The chart below lists tuition costs for some of the top law schools in the country. Keep in mind that these totals exclude additional costs, such as fees, books and supplies, housing, meals and health insurance.
|Law School||Estimated Tuition (2021-22 Academic Year)|
|Columbia Law School||$77,352|
|Cornell Law School||$71,522|
|New York Law School||$55,754|
|Stanford Law School||$64,350|
|University of Notre Dame||$63,840|
|Vanderbilt Law School||$64,284|
How to pay for law school
The good news about the average cost of law school is that few students pay the full sticker price. Many qualify for scholarships and grants that can drastically reduce the amount they pay in tuition and fees, and some law schools may offer their own school-based aid that can make attending law school more affordable.

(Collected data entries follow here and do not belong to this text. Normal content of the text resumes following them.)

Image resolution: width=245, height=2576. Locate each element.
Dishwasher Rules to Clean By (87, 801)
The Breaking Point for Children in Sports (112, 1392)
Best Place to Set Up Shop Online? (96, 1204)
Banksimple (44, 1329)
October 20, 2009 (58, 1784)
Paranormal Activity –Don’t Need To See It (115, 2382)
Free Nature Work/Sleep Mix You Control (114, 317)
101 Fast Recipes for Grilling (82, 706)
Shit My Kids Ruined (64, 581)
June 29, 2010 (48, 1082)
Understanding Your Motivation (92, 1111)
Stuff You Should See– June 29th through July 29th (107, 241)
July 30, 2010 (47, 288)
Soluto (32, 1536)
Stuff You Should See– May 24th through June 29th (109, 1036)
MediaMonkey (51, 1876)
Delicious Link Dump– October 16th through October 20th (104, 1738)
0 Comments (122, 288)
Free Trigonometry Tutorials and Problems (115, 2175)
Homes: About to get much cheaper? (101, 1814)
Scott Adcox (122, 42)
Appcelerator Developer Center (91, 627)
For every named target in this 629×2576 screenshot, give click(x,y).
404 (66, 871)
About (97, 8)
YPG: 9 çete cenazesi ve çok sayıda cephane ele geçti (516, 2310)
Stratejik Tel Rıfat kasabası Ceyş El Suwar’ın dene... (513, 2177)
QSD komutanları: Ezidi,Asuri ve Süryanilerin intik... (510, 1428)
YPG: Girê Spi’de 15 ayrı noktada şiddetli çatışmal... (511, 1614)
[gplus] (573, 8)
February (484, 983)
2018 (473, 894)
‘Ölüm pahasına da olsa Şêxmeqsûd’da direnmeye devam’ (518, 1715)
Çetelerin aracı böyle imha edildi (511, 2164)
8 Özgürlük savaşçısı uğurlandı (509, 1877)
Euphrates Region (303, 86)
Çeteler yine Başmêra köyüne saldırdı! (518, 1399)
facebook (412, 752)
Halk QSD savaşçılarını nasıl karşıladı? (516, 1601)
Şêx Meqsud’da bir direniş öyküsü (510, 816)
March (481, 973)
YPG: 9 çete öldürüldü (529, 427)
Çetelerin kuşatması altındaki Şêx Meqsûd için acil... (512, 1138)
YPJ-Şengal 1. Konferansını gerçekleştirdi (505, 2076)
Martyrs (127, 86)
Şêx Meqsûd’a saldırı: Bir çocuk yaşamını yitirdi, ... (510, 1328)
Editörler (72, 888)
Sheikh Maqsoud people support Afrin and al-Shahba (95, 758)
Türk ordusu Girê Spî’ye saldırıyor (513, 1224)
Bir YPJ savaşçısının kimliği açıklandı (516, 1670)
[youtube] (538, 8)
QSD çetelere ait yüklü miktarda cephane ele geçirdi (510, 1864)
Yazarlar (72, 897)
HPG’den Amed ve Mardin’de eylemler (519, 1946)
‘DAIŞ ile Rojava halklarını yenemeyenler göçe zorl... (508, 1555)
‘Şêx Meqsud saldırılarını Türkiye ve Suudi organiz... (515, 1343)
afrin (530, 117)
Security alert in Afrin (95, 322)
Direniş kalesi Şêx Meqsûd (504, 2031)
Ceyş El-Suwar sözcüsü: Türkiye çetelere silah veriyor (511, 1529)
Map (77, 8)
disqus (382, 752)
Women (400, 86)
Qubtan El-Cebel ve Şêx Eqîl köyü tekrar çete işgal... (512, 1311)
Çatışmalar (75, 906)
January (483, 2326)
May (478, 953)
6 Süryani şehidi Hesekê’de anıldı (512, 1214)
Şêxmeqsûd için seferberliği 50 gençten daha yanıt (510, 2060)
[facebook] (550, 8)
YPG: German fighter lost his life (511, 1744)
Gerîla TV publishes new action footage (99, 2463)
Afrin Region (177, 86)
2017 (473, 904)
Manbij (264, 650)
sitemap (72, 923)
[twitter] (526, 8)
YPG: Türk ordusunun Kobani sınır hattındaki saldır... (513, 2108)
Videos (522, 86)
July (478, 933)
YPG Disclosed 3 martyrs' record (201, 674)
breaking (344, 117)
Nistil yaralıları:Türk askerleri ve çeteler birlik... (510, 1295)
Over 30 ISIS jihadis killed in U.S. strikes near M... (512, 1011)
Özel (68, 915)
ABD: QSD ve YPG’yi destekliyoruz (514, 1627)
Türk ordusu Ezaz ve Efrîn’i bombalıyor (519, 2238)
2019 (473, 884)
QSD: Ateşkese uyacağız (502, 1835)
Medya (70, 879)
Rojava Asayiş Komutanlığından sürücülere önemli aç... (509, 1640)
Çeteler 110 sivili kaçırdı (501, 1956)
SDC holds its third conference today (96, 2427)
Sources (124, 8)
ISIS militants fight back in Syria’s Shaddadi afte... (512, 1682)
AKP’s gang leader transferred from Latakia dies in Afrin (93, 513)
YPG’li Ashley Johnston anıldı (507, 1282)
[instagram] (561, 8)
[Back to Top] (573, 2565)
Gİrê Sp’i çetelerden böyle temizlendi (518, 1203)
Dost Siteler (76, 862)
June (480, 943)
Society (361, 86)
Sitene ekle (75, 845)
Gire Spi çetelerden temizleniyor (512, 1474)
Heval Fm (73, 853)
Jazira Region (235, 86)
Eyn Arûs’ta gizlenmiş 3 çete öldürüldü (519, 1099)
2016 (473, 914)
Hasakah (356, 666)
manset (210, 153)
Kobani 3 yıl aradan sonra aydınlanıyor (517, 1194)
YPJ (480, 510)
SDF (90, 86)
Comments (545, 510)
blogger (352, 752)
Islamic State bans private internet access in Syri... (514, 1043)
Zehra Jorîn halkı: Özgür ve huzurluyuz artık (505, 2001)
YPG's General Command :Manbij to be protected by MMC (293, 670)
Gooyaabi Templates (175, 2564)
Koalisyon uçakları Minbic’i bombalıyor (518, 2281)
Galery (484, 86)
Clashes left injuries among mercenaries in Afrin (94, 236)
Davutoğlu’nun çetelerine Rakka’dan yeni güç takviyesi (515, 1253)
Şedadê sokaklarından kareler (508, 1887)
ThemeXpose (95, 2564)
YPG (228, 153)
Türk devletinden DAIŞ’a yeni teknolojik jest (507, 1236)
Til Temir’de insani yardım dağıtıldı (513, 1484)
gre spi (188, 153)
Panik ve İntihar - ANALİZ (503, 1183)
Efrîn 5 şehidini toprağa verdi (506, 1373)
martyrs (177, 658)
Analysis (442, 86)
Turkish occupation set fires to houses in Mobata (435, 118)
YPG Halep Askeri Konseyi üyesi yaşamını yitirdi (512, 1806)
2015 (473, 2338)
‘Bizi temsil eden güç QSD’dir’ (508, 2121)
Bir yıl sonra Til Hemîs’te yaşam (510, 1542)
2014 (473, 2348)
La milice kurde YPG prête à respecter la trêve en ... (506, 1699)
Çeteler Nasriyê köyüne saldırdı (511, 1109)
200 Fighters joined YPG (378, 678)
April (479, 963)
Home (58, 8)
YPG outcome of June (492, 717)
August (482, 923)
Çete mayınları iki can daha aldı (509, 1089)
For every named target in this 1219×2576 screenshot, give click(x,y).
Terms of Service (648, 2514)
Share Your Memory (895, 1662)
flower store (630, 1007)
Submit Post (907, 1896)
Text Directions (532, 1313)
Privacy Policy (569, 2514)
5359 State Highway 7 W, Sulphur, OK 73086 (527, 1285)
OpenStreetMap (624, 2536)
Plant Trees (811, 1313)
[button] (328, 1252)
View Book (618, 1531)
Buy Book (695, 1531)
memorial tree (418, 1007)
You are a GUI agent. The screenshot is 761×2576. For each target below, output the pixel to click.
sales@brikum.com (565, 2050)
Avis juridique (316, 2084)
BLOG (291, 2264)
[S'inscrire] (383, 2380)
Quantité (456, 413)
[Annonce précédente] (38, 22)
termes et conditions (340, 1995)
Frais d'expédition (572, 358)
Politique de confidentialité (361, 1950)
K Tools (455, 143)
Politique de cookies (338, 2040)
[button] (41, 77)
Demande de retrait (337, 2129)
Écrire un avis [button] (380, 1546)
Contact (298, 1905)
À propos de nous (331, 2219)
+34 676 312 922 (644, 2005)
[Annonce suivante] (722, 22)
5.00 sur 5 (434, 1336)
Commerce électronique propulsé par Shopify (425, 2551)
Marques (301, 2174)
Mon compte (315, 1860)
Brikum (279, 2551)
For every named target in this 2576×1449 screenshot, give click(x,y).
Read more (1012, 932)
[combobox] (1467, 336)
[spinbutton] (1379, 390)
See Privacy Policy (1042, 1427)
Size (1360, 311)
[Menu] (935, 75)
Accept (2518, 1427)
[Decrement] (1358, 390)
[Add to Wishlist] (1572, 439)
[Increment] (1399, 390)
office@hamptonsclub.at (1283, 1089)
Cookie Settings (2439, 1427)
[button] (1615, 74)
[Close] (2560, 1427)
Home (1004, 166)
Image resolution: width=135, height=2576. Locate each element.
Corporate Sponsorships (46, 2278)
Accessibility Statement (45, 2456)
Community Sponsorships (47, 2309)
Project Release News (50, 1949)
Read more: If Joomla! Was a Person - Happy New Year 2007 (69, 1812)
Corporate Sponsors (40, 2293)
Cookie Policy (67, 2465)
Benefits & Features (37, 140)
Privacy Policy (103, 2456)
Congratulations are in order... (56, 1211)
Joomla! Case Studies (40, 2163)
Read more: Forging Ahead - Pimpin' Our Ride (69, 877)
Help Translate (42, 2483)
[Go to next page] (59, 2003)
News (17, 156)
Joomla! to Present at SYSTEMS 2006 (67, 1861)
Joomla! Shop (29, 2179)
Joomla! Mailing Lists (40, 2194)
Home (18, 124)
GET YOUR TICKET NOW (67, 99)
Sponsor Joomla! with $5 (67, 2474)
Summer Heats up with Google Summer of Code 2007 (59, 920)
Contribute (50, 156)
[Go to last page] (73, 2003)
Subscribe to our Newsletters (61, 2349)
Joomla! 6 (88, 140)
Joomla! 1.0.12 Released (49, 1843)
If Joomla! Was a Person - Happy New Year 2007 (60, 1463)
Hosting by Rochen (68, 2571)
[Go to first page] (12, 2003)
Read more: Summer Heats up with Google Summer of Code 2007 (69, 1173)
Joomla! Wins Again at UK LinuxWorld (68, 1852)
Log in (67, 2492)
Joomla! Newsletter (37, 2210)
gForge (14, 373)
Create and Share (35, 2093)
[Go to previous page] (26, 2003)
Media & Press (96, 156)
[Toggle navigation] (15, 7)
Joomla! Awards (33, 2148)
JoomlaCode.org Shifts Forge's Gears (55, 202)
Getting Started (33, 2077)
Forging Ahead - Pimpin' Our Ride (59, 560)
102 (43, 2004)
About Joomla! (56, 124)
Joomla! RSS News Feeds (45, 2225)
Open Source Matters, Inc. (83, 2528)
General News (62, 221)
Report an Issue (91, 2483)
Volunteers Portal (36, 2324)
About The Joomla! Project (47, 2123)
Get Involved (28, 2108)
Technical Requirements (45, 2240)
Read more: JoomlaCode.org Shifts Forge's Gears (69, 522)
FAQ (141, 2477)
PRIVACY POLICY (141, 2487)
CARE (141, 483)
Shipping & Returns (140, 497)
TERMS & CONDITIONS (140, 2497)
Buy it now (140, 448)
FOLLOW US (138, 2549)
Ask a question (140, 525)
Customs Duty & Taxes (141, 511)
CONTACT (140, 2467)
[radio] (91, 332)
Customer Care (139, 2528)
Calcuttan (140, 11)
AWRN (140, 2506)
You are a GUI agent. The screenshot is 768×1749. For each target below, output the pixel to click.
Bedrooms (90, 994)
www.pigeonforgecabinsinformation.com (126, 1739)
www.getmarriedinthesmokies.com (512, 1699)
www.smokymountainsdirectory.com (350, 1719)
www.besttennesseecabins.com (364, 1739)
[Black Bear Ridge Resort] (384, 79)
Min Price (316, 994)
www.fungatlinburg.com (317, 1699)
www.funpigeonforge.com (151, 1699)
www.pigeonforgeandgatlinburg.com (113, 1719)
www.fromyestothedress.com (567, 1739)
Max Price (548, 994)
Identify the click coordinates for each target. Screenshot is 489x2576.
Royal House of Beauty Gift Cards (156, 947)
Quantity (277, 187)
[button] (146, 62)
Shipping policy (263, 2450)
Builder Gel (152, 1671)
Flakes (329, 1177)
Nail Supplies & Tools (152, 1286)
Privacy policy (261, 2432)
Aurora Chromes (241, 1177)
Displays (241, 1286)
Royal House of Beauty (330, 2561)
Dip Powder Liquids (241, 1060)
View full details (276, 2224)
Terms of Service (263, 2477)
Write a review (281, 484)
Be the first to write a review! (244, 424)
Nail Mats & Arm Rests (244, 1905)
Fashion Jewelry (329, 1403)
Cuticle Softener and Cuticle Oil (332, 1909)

Keep in mind that, generally speaking, scholarships and grants do not need to be repaid. For that reason, law school students should strive to apply for as many scholarships and grants as possible. This type of aid may be offered by local bar associations, fraternities, sororities, social clubs, religious and business organizations and more. You may also qualify for scholarships and grants based on military service.
In order to fund the rest, law students typically take out law school loans, which may include federal student loans, private student loans or both. Federal student loans come with fixed interest rates and many hardship programs, but private student loans can help fill in funding gaps, often with low interest rates.
Also be aware that many loan forgiveness and repayment programs are available to law school graduates. For example, you may be able to repay your student loan debt on an income-driven repayment plan that lets you pay a percentage of your discretionary income for 20 to 25 years before ultimately forgiving remaining student loan balances. If you plan to work for a nonprofit or in a government job, you could also explore requirements for Public Service Loan Forgiveness (PSLF), which lets applicants with eligible loans have all their balances forgiven after they make 120 on-time payments on an income-driven repayment plan.
The bottom line
If you’re thinking of earning an advanced degree, the average cost of law school should be on your mind. After all, the amount you need to pay will impact the amount of student loan debt you may have to take on, and debt can hinder your ability to live how you want and build wealth for years to come.
That’s why, on top of researching the average cost of law school and how to pay, you should also take the time to compare schools. Where the top law schools in the country can charge $70,000 or more per year in just tuition and fees, a public school in your state might charge a third of that or less.